Retype all data exactly as given. Pictures should not be retyped.

■ Record excerpts:

● ● ● ● ● ● ●

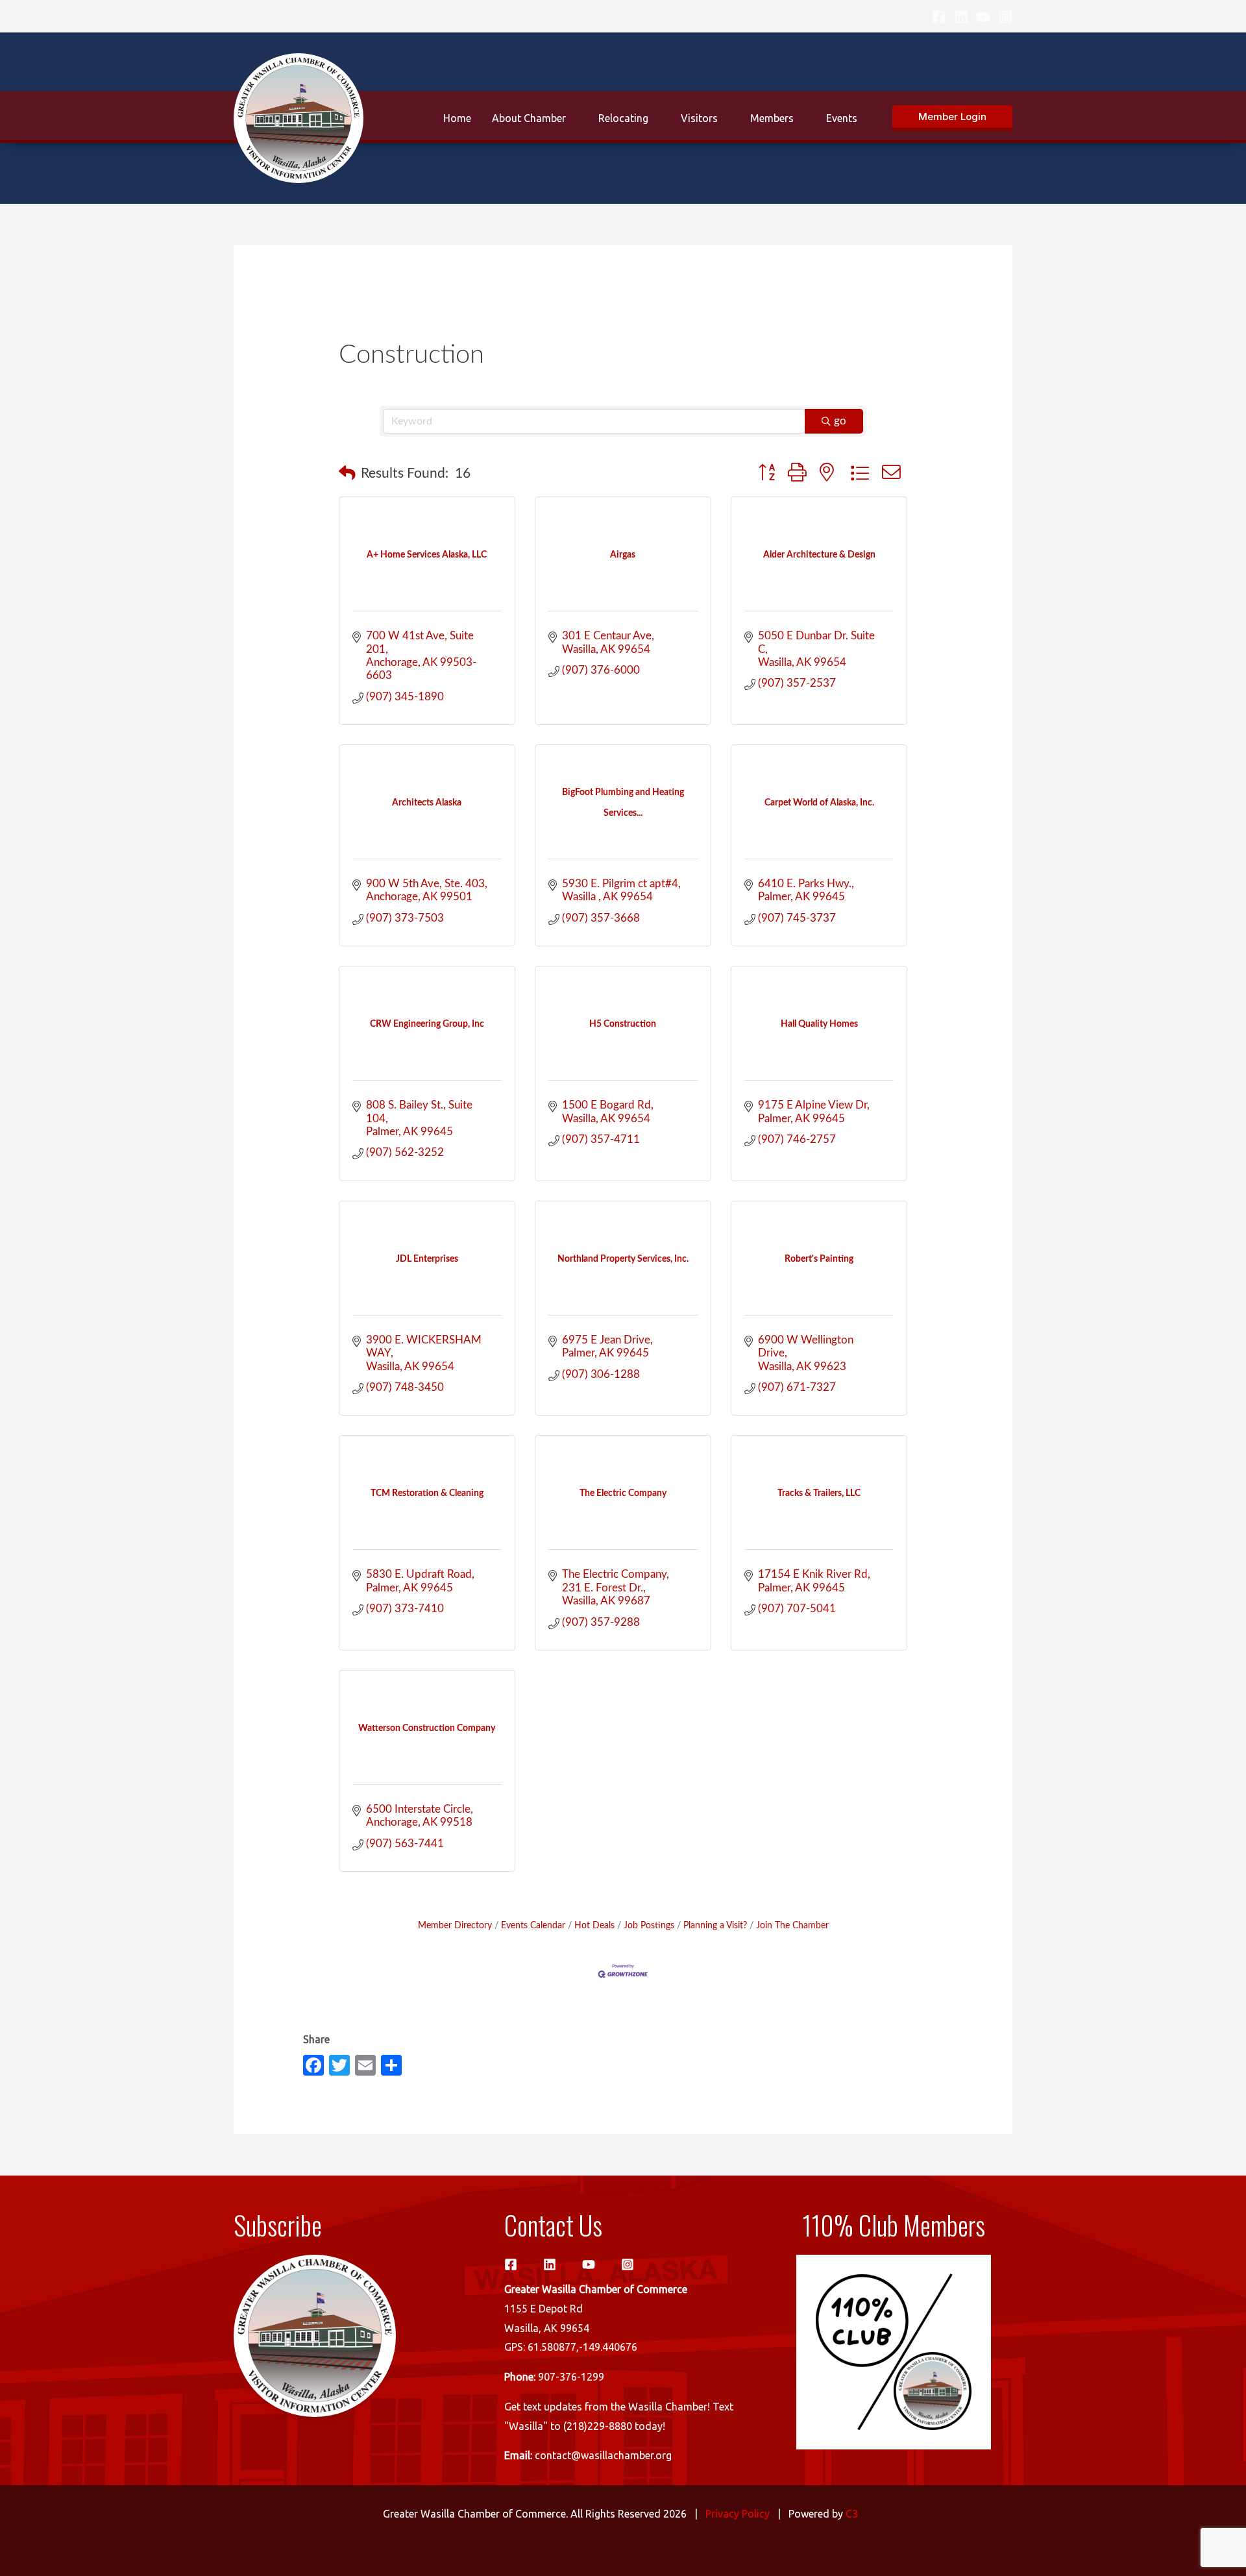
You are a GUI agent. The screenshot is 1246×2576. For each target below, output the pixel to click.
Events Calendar (533, 1925)
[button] (952, 118)
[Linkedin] (961, 17)
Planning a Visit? (715, 1925)
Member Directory (455, 1925)
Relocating (623, 118)
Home (457, 118)
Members (772, 118)
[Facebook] (939, 17)
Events (841, 118)
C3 (852, 2514)
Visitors (699, 118)
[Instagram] (1005, 17)
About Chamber (529, 118)
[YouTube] (983, 17)
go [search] (840, 420)
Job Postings (649, 1925)
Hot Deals (594, 1925)
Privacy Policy (737, 2514)
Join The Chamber (792, 1925)
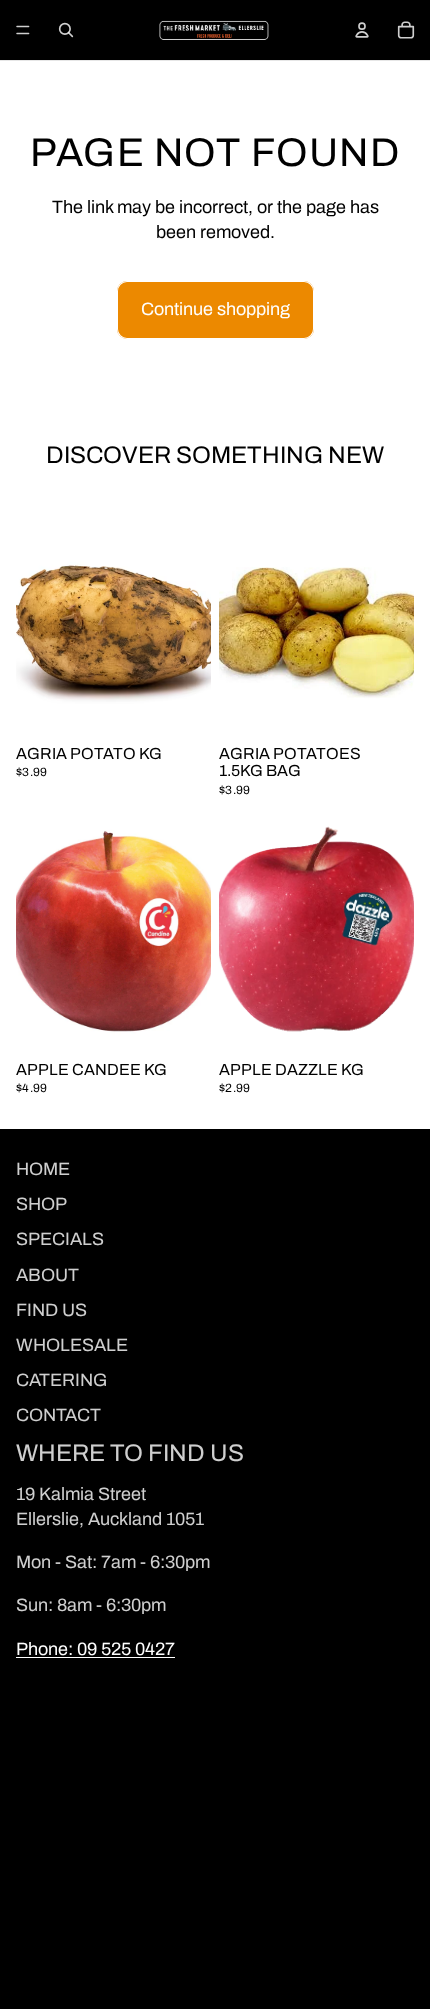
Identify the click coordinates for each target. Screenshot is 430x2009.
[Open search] (66, 30)
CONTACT (58, 1415)
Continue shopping (215, 309)
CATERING (61, 1380)
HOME (43, 1169)
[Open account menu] (362, 30)
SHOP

● ● ● ● ● ● ●

■ Result of this exercise:
You are a GUI agent. The screenshot is 1246×2576. For each target below, output the pixel to click.
Events Calendar (533, 1925)
[button] (952, 118)
[Linkedin] (961, 17)
Planning a Visit? (715, 1925)
Member Directory (455, 1925)
Relocating (623, 118)
Home (457, 118)
Members (772, 118)
[Facebook] (939, 17)
Events (841, 118)
C3 (852, 2514)
Visitors (699, 118)
[Instagram] (1005, 17)
About Chamber (529, 118)
[YouTube] (983, 17)
go [search] (840, 420)
Job Postings (649, 1925)
Hot Deals (594, 1925)
Privacy Policy (737, 2514)
Join The Chamber (792, 1925)
Identify the click coordinates for each target. Screenshot is 430x2009.
[Open search] (66, 30)
CONTACT (58, 1415)
Continue shopping (215, 309)
CATERING (61, 1380)
HOME (43, 1169)
[Open account menu] (362, 30)
SHOP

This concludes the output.